20世紀と「国連薬物乱用防止の10年」がともに終わりを迎えようとする中、私達は今年の「国際薬物乱用・不正取引防止デー」に当たり、この悲惨な災いとの闘いにおける確かな進展を誇ることができます。しかし、この闘いに勝利するためには、まだ長い道程が残されています。私達はこれまでの成果に満足したり、気を緩めたりすることはできないのです。
しばしばそうであるように、もっとも重大な突破口は、薬物問題に対する私達の認識の変化に求められます。この問題はもはや、解決不可能なものとして捉えられてはいません。私達は今、政治的な意志と必要な資金が動員できれば、解決が可能であることを認識しています。1年前の国連特別総会は、この突破口の証となりました。185カ国の政府は初めて、特に薬物問題への対策を目指した複数の国際文書を採択したのです。
さまざまなパートナーからの協力を受け、国連薬物統制計画(UNDCP)は、必要な情報、技術および資金を長期的に入手可能とするための新たなイニシアチブを発足させました。その結果、危険な薬物の需要と供給は大幅に減少しました。
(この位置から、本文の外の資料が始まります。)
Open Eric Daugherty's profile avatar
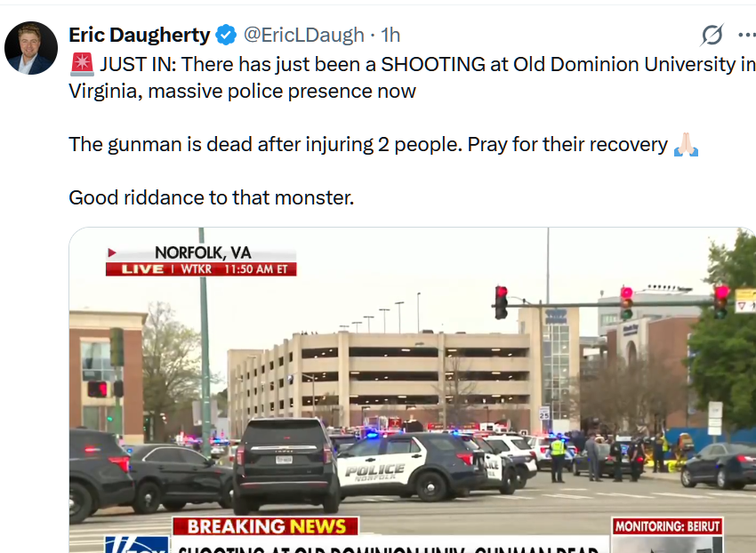Screen dimensions: 756x553 click(31, 48)
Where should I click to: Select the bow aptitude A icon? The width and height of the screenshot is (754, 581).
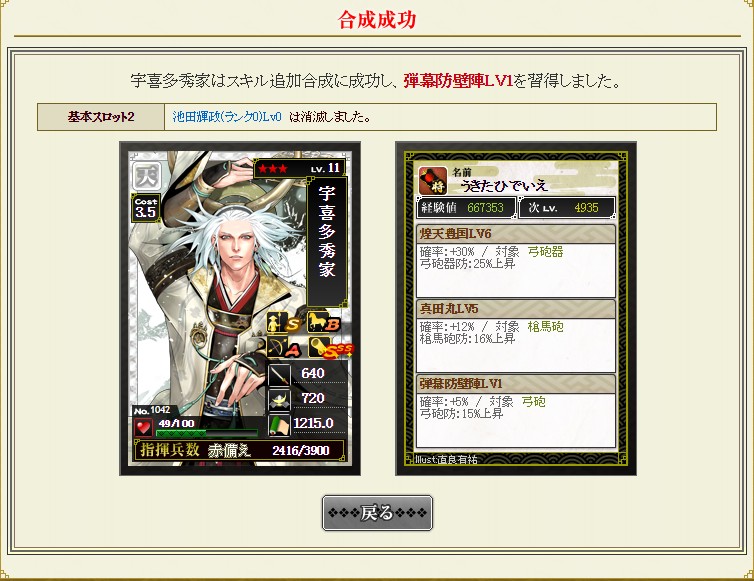(x=284, y=348)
事実、昨年の今頃に合意された目標の一部は、期限前に達成される可能性があります。
それでも、世界人口の3%から4%の人々が依然として不法薬物を常習していること、薬物の影響を受ける国の数が増えていること、薬物注射は引き続き、エイズ蔓延の主な原因の一つであり、世界中で破壊的な帰結をもたらしていること、いくつかの新しい薬物の消費も、若者を中心にますます広がっていること、そして、犯罪組織が何のためらいもなく、グローバリゼーションと運輸・通信分野の技術進歩を悪用していることは、紛れもない事実なのです。
薬物は依然として、あまりにも多くの人々の命を暗闇に陥れ、実際に破滅させています。薬物乱用対策に関連するコストは、先進国、途上国を問わず、多くの国々の社会インフラにとって大きな負担となっています。貴重な人材と資金が、発展と繁栄に欠かせない生産的な活動から取り上げられているのです。薬物密売はまた、よき統治にとって最大の障害の一つである汚職をはびこらせ続けています。
私は今年の国際薬物乱用防止デーに当たり、私達の繰り広げている闘いが死活的な重要性を持つことを再び強調したいと思います。悲惨なことに文字どおり、薬物問題がしばしば生死の問題であることは、誰の目にも明らかなのです。
薬物の乱用と密売の及ぼす地球的な影響とその国際的な性質から、国連はその対策にとって、もっとも適した存在といえます。私達は、薬物乱用という惨禍に終止符を打つ決意を固めた個人、家族、コミュニティー、そして国家の努力に、引き続き協力していきます。